TASK INSTRUCTIONS:
Can you return, word for word, every line of the rows from the very first one through the line containing "coordinates (300, 284).", including that line?

Stored data
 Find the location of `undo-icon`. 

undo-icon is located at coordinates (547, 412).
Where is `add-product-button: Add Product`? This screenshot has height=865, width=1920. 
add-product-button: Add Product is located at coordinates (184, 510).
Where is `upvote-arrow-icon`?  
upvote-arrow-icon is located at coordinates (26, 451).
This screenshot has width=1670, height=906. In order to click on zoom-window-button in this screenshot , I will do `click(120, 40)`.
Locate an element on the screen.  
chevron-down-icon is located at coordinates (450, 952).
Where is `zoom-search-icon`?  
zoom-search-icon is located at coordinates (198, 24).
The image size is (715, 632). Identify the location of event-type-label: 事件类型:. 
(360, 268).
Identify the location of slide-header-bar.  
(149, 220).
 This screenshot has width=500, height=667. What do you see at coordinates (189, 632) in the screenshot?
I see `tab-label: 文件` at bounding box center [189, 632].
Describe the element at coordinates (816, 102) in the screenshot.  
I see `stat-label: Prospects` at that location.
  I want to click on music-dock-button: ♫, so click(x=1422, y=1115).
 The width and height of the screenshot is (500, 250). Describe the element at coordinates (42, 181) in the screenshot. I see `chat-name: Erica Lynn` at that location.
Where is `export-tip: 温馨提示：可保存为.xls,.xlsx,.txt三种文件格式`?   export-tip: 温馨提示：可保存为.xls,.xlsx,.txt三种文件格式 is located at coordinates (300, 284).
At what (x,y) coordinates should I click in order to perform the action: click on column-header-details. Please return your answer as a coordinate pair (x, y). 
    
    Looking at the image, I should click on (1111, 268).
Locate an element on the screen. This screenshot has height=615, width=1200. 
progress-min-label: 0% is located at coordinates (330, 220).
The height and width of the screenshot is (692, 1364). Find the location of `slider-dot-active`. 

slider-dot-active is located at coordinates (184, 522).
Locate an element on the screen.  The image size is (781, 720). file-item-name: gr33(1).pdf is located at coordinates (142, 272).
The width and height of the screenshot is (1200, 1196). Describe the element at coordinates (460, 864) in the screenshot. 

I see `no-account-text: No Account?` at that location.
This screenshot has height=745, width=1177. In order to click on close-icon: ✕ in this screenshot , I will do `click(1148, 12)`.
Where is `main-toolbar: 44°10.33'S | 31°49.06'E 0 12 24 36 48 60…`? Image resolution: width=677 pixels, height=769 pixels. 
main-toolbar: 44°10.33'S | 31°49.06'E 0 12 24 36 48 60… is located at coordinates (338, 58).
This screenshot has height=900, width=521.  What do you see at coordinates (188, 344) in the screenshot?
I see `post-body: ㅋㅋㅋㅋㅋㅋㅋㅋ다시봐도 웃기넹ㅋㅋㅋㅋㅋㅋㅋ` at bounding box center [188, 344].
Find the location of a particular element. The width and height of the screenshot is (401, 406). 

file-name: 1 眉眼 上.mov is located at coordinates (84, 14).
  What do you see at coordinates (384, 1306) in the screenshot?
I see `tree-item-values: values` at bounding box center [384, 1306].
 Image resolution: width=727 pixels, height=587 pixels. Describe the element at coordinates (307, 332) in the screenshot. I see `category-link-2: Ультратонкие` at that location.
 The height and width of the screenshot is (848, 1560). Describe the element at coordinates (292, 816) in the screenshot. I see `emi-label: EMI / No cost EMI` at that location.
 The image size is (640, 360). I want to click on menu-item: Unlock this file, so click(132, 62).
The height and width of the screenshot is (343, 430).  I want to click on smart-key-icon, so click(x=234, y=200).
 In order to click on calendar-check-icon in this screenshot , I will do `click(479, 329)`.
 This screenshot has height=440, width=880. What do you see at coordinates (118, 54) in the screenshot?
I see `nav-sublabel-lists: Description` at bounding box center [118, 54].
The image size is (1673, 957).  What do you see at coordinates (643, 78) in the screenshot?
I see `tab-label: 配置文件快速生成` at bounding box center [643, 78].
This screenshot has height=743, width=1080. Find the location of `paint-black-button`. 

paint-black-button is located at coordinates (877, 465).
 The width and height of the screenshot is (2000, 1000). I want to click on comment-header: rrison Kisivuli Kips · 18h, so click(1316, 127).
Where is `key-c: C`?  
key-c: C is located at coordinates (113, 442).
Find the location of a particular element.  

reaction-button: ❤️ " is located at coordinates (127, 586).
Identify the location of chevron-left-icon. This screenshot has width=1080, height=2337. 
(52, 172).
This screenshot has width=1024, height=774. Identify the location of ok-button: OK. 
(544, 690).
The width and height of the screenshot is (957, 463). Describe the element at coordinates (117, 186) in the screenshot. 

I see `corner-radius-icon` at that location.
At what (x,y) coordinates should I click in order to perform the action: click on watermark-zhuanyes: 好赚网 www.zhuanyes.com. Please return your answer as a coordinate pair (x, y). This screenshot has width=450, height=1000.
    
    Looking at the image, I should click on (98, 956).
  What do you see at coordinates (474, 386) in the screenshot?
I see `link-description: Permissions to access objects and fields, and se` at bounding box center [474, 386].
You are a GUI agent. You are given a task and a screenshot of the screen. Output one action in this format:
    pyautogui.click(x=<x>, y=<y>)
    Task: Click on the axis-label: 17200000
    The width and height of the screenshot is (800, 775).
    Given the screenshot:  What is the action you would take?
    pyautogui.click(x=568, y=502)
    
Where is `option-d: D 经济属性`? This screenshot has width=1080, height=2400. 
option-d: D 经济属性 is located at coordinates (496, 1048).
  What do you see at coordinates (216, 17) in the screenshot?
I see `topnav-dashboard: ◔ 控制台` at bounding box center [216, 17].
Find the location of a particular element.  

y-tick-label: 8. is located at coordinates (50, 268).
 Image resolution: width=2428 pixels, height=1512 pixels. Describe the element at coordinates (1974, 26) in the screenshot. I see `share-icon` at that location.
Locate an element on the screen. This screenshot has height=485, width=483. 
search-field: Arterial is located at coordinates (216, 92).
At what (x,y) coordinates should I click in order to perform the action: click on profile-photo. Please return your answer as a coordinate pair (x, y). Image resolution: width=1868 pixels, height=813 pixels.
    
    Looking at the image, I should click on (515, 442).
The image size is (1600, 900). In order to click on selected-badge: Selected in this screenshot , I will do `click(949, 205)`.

RESPONSE:
 Find the location of `undo-icon`. 

undo-icon is located at coordinates (547, 412).
Where is `add-product-button: Add Product`? This screenshot has height=865, width=1920. 
add-product-button: Add Product is located at coordinates (184, 510).
Where is `upvote-arrow-icon`?  
upvote-arrow-icon is located at coordinates (26, 451).
This screenshot has width=1670, height=906. In order to click on zoom-window-button in this screenshot , I will do `click(120, 40)`.
Locate an element on the screen.  
chevron-down-icon is located at coordinates (450, 952).
Where is `zoom-search-icon`?  
zoom-search-icon is located at coordinates (198, 24).
The image size is (715, 632). Identify the location of event-type-label: 事件类型:. 
(360, 268).
Identify the location of slide-header-bar.  
(149, 220).
 This screenshot has width=500, height=667. What do you see at coordinates (189, 632) in the screenshot?
I see `tab-label: 文件` at bounding box center [189, 632].
Describe the element at coordinates (816, 102) in the screenshot.  
I see `stat-label: Prospects` at that location.
  I want to click on music-dock-button: ♫, so click(x=1422, y=1115).
 The width and height of the screenshot is (500, 250). Describe the element at coordinates (42, 181) in the screenshot. I see `chat-name: Erica Lynn` at that location.
Where is `export-tip: 温馨提示：可保存为.xls,.xlsx,.txt三种文件格式`?   export-tip: 温馨提示：可保存为.xls,.xlsx,.txt三种文件格式 is located at coordinates (300, 284).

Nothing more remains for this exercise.